As he wrote before the meeting:
the Ghana Standards Board is jointly hosting a seminar with Microsoft about
their OOXML document standard which the Standards Board will be voting on as
an ISO spec.
. . . 
I get to ask the MS presenter questions. And this being Ghana, I’m willing
to bet money they do not expect an informed audience.


Excerpt from: 
Background information on ODF, OOXML and why It matters in the developing
world

Developing countries are still building the vast majority of their IT
infrastructure. This means that they do not have a massive base of old
documents in a restricted format. Those documents are on paper. Their offices
are still being computerized. Their people are still learning how to use those
computers. If you are going to teach someone to use an office suite anyway,
what difference does it make if that suite is MS Office, Openoffice.org or
Google Writer?
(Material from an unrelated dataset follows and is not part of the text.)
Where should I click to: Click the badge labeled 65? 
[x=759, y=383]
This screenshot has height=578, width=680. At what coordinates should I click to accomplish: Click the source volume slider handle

What difference does it make if those legacy paper documents go
to ODF or OOXML? Either way the work has to be done and the money has to be
spent.

The problem is, what happens when you lock yourself into a company’s
proprietary format because they are giving you free stuff and claim the format
is open, then they start charging you for it and you realize all those
alternatives they assured you existed can’t fully open your documents and
you are stuck with them and their licence fees?